● Task requirements: For the material that follows, return exactly the lines from the one with "Rust (215, 1946)" through the one with "Düsen für Airless (497, 157)", both ends included.

● Source data:
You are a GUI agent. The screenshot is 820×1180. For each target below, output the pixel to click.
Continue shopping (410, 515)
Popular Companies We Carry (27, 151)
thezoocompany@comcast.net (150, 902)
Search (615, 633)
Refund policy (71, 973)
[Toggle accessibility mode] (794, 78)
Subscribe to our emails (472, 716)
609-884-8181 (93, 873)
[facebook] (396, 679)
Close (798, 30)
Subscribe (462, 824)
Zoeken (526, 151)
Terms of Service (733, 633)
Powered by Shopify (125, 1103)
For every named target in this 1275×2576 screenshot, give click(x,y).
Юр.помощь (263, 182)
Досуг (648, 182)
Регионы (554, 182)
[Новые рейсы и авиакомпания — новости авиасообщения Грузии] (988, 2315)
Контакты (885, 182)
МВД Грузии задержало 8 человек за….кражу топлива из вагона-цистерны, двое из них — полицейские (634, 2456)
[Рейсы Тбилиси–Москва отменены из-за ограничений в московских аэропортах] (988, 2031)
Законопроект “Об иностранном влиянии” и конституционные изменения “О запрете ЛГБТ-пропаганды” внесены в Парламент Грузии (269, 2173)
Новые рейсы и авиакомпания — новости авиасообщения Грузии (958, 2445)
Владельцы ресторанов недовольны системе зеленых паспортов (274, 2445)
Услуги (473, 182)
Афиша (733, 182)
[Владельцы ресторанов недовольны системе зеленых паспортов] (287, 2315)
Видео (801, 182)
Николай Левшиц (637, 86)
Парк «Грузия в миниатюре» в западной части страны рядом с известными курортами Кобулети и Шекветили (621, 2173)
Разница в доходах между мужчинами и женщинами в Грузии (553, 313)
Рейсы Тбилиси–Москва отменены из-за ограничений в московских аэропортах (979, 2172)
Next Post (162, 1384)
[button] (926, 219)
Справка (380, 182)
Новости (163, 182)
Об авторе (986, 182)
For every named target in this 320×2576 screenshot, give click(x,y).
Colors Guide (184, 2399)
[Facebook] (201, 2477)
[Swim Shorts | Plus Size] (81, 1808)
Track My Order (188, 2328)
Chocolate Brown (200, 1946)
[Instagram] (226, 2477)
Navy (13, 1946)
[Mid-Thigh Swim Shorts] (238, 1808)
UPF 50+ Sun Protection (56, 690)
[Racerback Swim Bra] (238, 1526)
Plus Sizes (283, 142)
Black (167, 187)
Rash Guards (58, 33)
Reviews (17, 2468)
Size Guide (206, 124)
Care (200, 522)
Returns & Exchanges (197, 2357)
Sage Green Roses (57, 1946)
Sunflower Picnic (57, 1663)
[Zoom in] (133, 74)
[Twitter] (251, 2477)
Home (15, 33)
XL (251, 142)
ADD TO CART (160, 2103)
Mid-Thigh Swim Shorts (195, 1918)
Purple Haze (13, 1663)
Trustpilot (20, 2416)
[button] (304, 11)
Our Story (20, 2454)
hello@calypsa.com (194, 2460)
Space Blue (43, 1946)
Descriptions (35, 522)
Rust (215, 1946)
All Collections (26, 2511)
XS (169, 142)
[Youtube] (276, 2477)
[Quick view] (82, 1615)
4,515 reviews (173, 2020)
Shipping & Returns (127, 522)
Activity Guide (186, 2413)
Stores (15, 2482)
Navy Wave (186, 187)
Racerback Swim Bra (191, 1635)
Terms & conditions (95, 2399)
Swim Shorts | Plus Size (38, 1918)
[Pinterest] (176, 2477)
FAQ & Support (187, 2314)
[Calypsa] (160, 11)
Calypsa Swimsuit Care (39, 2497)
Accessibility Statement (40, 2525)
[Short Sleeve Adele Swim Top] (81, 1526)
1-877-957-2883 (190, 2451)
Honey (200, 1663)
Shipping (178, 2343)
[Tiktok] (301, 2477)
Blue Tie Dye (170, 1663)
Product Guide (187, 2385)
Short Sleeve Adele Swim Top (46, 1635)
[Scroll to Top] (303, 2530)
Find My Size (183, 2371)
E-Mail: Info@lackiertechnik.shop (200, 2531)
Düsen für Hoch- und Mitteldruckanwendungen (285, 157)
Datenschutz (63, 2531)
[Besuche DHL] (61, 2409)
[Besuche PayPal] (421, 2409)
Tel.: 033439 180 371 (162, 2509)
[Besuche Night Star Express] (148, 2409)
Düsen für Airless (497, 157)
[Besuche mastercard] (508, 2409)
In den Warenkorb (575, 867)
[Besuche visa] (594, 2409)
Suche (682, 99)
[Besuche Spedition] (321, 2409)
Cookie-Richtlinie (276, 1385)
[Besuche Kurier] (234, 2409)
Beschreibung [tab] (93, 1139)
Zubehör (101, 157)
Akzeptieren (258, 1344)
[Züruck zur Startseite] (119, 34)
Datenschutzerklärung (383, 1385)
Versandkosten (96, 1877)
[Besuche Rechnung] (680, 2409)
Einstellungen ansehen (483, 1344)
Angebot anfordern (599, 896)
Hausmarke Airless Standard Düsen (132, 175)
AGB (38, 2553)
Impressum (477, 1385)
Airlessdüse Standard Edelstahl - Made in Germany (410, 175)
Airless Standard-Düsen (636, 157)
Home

● Finished task:
Rust (215, 1946)
All Collections (26, 2511)
XS (169, 142)
[Youtube] (276, 2477)
[Quick view] (82, 1615)
4,515 reviews (173, 2020)
Shipping & Returns (127, 522)
Activity Guide (186, 2413)
Stores (15, 2482)
Navy Wave (186, 187)
Racerback Swim Bra (191, 1635)
Terms & conditions (95, 2399)
Swim Shorts | Plus Size (38, 1918)
[Pinterest] (176, 2477)
FAQ & Support (187, 2314)
[Calypsa] (160, 11)
Calypsa Swimsuit Care (39, 2497)
Accessibility Statement (40, 2525)
[Short Sleeve Adele Swim Top] (81, 1526)
1-877-957-2883 (190, 2451)
Honey (200, 1663)
Shipping (178, 2343)
[Tiktok] (301, 2477)
Blue Tie Dye (170, 1663)
Product Guide (187, 2385)
Short Sleeve Adele Swim Top (46, 1635)
[Scroll to Top] (303, 2530)
Find My Size (183, 2371)
E-Mail: Info@lackiertechnik.shop (200, 2531)
Düsen für Hoch- und Mitteldruckanwendungen (285, 157)
Datenschutz (63, 2531)
[Besuche DHL] (61, 2409)
[Besuche PayPal] (421, 2409)
Tel.: 033439 180 371 (162, 2509)
[Besuche Night Star Express] (148, 2409)
Düsen für Airless (497, 157)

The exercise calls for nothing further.